Tech to the Rescue
Jayantha Karunaratne elaborates on the switch to a virtual tea auction
A global pandemic prompted the world’s oldest tea auction to go online with the Colombo Tea Auction moving to a virtual model last year. Commenting on the key concerns that led to the switch to a virtual tea auction, Jayantha Karunaratne says: “The last outcry auction was held in mid-March. We adopted many precautionary measures and some buyers did not even attend the auction due to the risks posed by COVID-19.”
“At the time, there were teas produced and more in the pipeline to be sold so we had no choice but to find a solution to dispose of the teas. Against this backdrop, we held discussions with the Colombo Brokers Association and a software development company to convert the outcry system into an electronic platform,” he reveals.
Karunaratne adds: “This was why we had to change the auction to an e-platform in a very short period of time.”
The first e-platform auction was conducted in April last year and weekly thereafter with approximately six million kilogrammes (or 11,000 lots) of tea sold.

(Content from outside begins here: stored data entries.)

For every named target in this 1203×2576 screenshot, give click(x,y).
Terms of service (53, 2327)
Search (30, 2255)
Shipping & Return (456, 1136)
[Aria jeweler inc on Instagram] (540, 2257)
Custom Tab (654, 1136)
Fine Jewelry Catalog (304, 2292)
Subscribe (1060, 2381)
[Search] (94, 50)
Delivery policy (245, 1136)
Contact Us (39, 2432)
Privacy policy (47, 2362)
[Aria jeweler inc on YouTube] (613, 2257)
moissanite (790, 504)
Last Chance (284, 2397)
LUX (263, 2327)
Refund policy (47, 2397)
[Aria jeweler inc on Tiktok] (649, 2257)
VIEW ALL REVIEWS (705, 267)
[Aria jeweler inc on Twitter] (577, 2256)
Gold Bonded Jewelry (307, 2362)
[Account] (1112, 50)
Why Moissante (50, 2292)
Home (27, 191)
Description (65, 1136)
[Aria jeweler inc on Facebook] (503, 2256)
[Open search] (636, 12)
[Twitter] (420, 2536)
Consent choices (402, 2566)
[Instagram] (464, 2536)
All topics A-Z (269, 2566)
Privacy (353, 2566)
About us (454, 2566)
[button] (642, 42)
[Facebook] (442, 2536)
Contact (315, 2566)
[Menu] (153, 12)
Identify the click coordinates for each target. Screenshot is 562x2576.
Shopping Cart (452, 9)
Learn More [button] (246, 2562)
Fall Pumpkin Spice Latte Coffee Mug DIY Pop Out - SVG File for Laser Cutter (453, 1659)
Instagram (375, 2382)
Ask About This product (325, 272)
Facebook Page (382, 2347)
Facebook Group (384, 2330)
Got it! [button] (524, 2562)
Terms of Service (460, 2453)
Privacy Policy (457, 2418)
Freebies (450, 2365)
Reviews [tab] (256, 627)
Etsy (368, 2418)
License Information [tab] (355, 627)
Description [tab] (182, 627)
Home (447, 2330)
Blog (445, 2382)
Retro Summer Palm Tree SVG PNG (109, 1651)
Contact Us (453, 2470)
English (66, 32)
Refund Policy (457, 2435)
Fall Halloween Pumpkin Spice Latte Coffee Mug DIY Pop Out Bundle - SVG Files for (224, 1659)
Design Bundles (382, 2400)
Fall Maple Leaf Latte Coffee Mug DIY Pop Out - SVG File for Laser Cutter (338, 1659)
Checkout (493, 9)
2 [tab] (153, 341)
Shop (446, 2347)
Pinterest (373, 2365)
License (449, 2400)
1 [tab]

While initially the auction was completed within a period of five days, over the coming weeks, it became possible to conclude the auction in two days as was the practice in the past with the outcry system.
He elaborates: “Many of the teething issues have been resolved but more can be done to speed up the process, improve efficiency, obtain the best price for producers and fairest auction for buyers.”
Karunaratne believes that the virtual tea auction is the way forward and to this end, he reveals that “this was planned by the Colombo Tea Traders Association (CTTA) back in 2000. But for many reasons, a consensus on the matter could not be reached among stakeholders. With the onset of the COVID-19 pandemic however, we were compelled to implement a virtual tea auction and haven’t looked back since.”
Noting the benefits of a virtual tea auction, he asserts: “It is the way forward because we don’t need to travel to and gather at a single location, and spend many days purchasing tea. Instead, we can operate from our offices, it’s a transparent and less costly option, and consumes less time. The world is changing to similar formats and we should follow suit.”
As for global examples from which Sri Lanka can learn, he highlights the flower auctions in the Netherlands, which are held in a similar way.
“Tea e-auctions have been held in certain other countries; and fairly large volumes have been traded in this format so it is not something totally new to the world. The mindset of all stakeholders in Sri Lanka also changed within a short period of time, which is a notable achievement. While IT can come up with the solutions, we the users need to change our behaviours and practices to make the best of them,” Karunaratne emphasises.
He is of the view that there is much room for automation in the value chain, “from production to transportation, auctioning, processing, export and marketing. Automation and IT will speed up processes, and enable more accurate decision making in business. So it is definitely helping us.”
And Karunaratne concludes: “Companies have begun using other tools such as AI in the value chain. They’ve developed e-eye, e-nose and e-tongue, which can be used in the grading and tasting of tea. There are many developments in terms of automation, the use of IT and AI in business, production, processing and exports. It’s definitely the way forward. So we need to make changes and leverage on the opportunities.”